* Exercise requirements
Only the lines below from the one that holds "The height and" through the one that holds "Task: Click the" should appear in the answer, copied exactly, end lines included and pictures omitted.

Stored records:
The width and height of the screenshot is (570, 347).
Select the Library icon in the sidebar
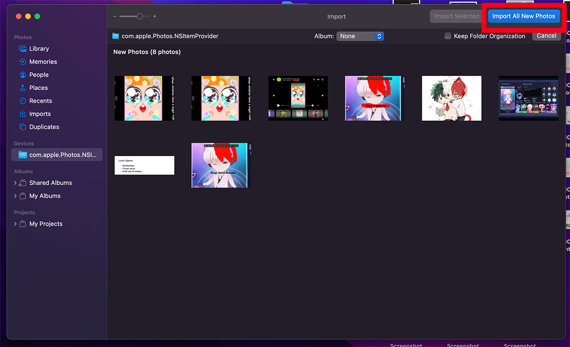(23, 48)

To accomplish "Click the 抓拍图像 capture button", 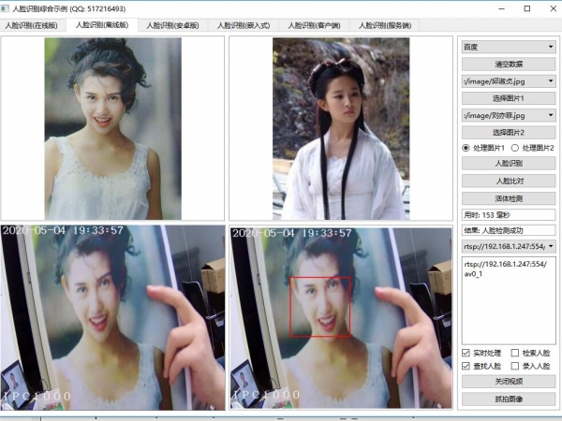I will (x=509, y=399).
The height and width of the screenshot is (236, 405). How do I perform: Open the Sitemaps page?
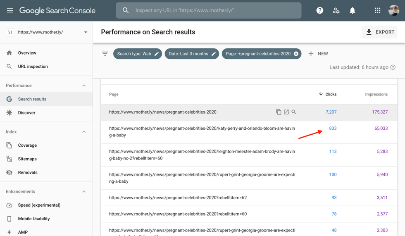coord(27,159)
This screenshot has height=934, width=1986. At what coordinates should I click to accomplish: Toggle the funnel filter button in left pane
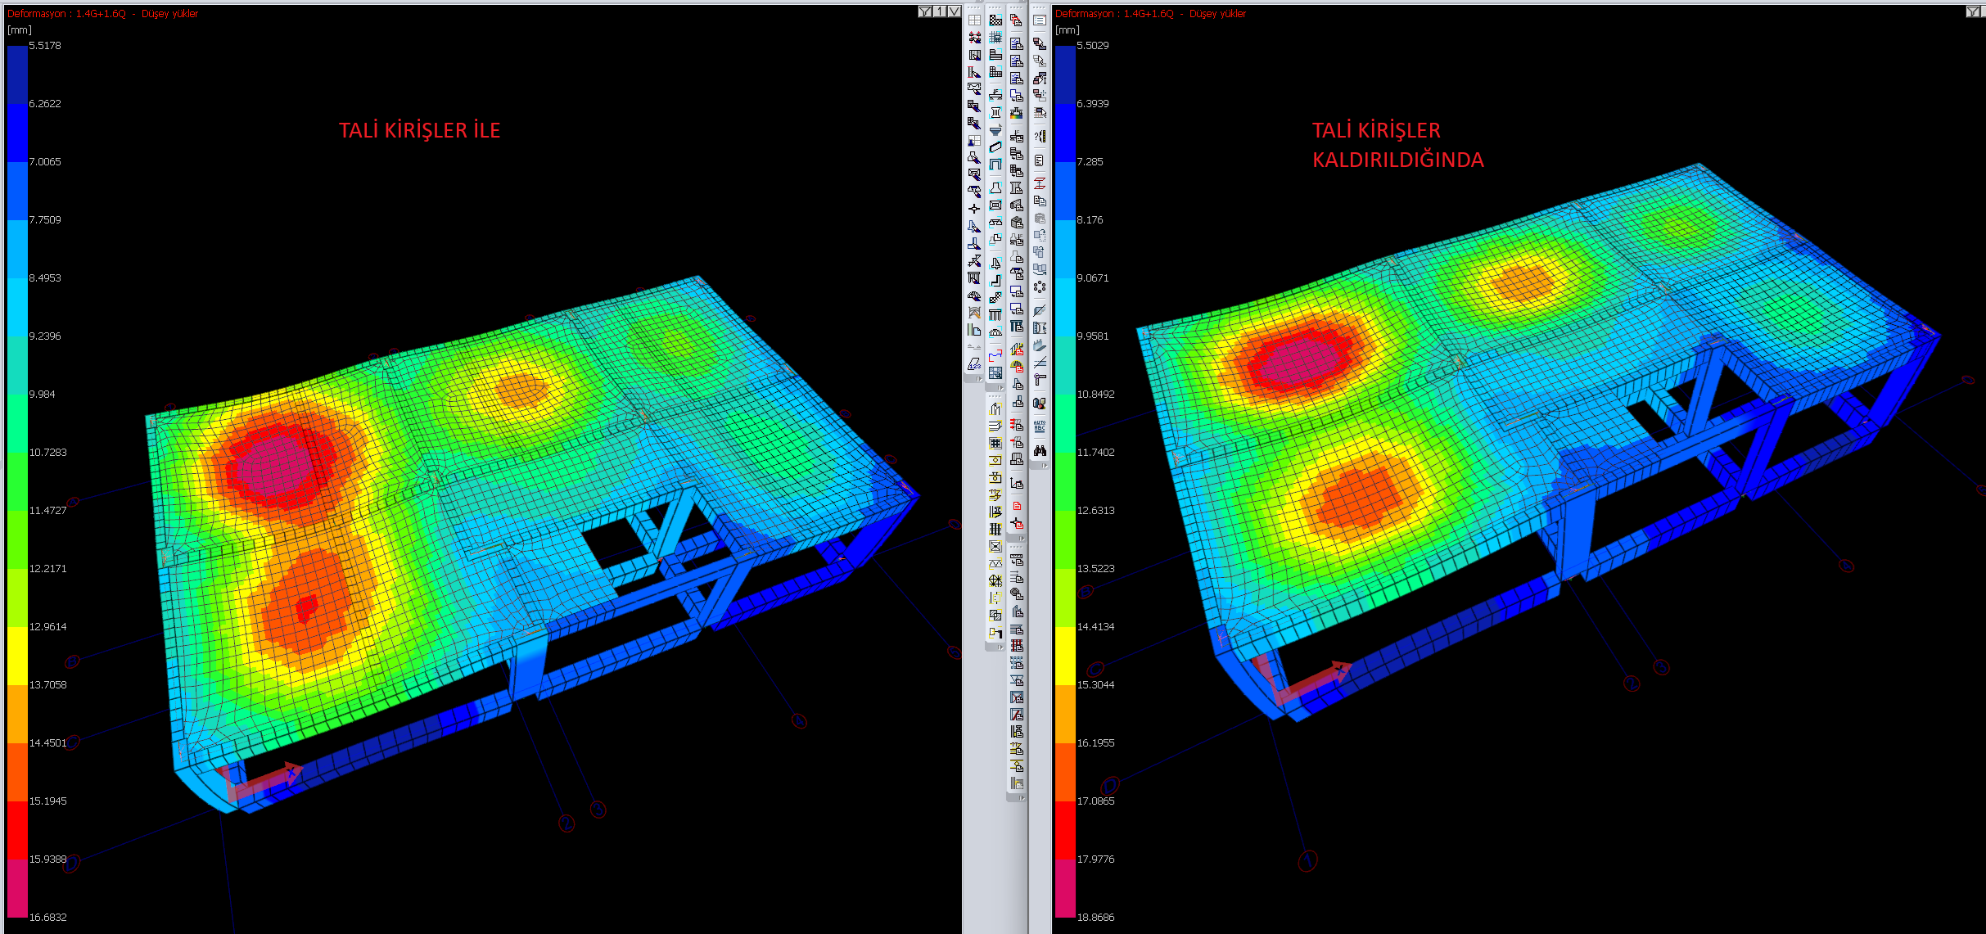tap(925, 11)
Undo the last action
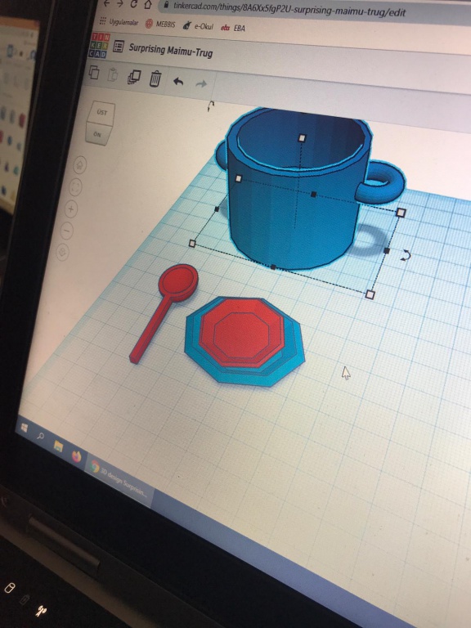This screenshot has width=471, height=628. click(x=178, y=82)
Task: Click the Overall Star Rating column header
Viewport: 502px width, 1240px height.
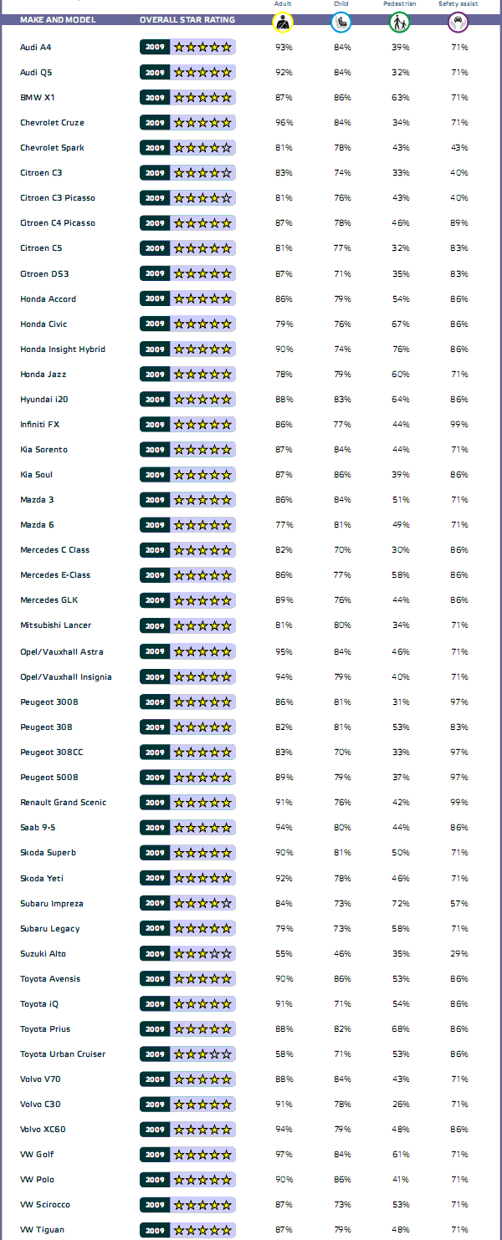Action: pos(187,19)
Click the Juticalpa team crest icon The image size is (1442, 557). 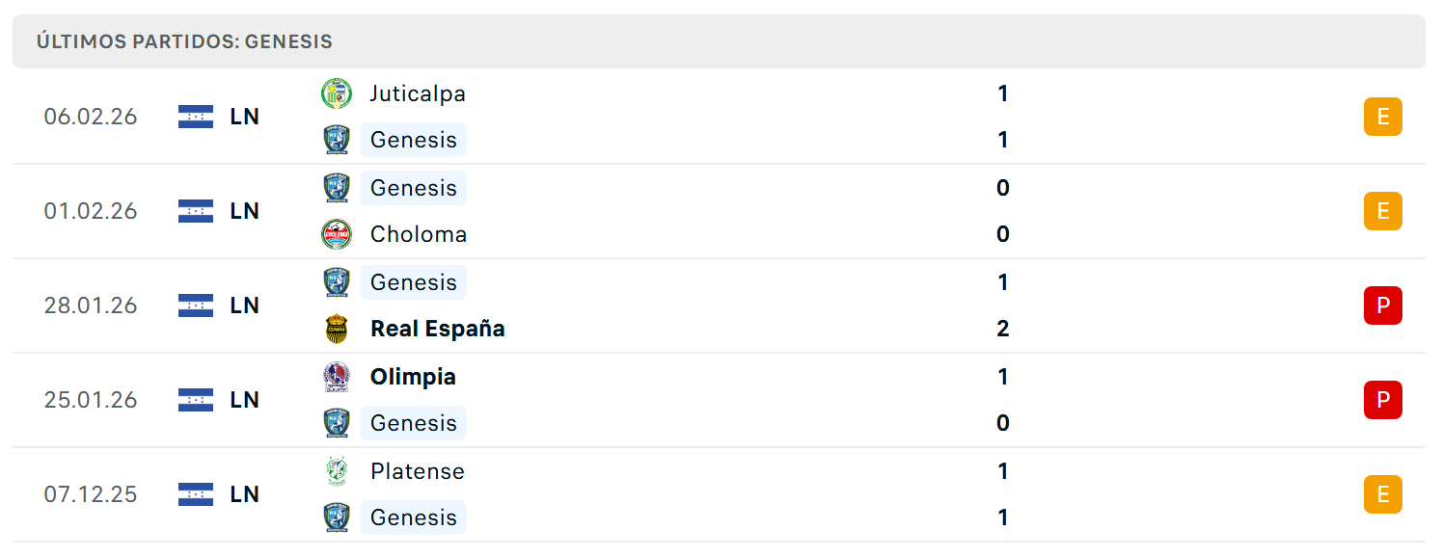tap(336, 93)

* Result for this task
The height and width of the screenshot is (236, 405). How do I perform: Open the Sitemaps page?
coord(27,159)
This screenshot has height=934, width=1986. At what coordinates should I click to accomplish: Toggle the funnel filter button in left pane
tap(925, 11)
Undo the last action
This screenshot has width=471, height=628. click(x=178, y=82)
Task: Click the Overall Star Rating column header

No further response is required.